## Given problem
Please format every line of these rows as a JSON list of strings, one string per line, and skip any blank lines.

## Data to process
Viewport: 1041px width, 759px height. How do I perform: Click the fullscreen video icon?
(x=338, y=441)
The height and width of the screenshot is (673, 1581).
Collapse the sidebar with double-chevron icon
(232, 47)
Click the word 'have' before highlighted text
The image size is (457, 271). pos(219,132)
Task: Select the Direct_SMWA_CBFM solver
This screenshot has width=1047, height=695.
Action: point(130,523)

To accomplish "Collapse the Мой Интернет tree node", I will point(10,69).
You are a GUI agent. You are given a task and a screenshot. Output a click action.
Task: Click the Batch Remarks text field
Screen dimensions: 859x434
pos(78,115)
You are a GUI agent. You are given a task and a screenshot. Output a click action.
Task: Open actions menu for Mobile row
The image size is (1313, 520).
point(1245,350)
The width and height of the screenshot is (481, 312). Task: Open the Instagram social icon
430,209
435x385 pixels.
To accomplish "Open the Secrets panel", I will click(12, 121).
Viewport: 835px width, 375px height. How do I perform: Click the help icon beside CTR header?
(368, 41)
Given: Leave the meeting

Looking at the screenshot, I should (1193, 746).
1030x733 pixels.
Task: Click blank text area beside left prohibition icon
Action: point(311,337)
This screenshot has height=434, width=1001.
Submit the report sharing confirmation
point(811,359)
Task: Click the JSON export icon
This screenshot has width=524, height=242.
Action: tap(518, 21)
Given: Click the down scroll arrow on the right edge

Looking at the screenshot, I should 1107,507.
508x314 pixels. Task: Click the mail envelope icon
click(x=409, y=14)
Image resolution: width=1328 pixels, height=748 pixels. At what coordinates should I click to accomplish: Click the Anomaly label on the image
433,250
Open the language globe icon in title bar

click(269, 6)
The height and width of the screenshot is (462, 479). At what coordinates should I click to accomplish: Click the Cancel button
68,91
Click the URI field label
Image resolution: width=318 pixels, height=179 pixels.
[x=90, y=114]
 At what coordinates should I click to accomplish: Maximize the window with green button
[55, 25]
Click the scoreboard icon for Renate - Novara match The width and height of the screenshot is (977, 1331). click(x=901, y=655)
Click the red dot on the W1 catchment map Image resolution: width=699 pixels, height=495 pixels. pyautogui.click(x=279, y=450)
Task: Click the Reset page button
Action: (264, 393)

## Exercise result
[
  "Viewport: 1041px width, 759px height. How do I perform: Click the fullscreen video icon?",
  "(x=338, y=441)",
  "The height and width of the screenshot is (673, 1581).",
  "Collapse the sidebar with double-chevron icon",
  "(232, 47)",
  "Click the word 'have' before highlighted text",
  "The image size is (457, 271). pos(219,132)",
  "Task: Select the Direct_SMWA_CBFM solver",
  "This screenshot has width=1047, height=695.",
  "Action: point(130,523)",
  "To accomplish \"Collapse the Мой Интернет tree node\", I will point(10,69).",
  "You are a GUI agent. You are given a task and a screenshot. Output a click action.",
  "Task: Click the Batch Remarks text field",
  "Screen dimensions: 859x434",
  "pos(78,115)",
  "You are a GUI agent. You are given a task and a screenshot. Output a click action.",
  "Task: Open actions menu for Mobile row",
  "The image size is (1313, 520).",
  "point(1245,350)",
  "The width and height of the screenshot is (481, 312). Task: Open the Instagram social icon",
  "430,209",
  "435x385 pixels.",
  "To accomplish \"Open the Secrets panel\", I will click(12, 121).",
  "Viewport: 835px width, 375px height. How do I perform: Click the help icon beside CTR header?",
  "(368, 41)",
  "Given: Leave the meeting",
  "Looking at the screenshot, I should (1193, 746).",
  "1030x733 pixels.",
  "Task: Click blank text area beside left prohibition icon",
  "Action: point(311,337)",
  "This screenshot has height=434, width=1001.",
  "Submit the report sharing confirmation",
  "point(811,359)",
  "Task: Click the JSON export icon",
  "This screenshot has width=524, height=242.",
  "Action: tap(518, 21)",
  "Given: Click the down scroll arrow on the right edge",
  "Looking at the screenshot, I should 1107,507.",
  "508x314 pixels. Task: Click the mail envelope icon",
  "click(x=409, y=14)",
  "Image resolution: width=1328 pixels, height=748 pixels. At what coordinates should I click to accomplish: Click the Anomaly label on the image",
  "433,250",
  "Open the language globe icon in title bar",
  "click(269, 6)",
  "The height and width of the screenshot is (462, 479). At what coordinates should I click to accomplish: Click the Cancel button",
  "68,91",
  "Click the URI field label",
  "Image resolution: width=318 pixels, height=179 pixels.",
  "[x=90, y=114]",
  " At what coordinates should I click to accomplish: Maximize the window with green button",
  "[55, 25]",
  "Click the scoreboard icon for Renate - Novara match The width and height of the screenshot is (977, 1331). click(x=901, y=655)",
  "Click the red dot on the W1 catchment map Image resolution: width=699 pixels, height=495 pixels. pyautogui.click(x=279, y=450)",
  "Task: Click the Reset page button",
  "Action: (264, 393)"
]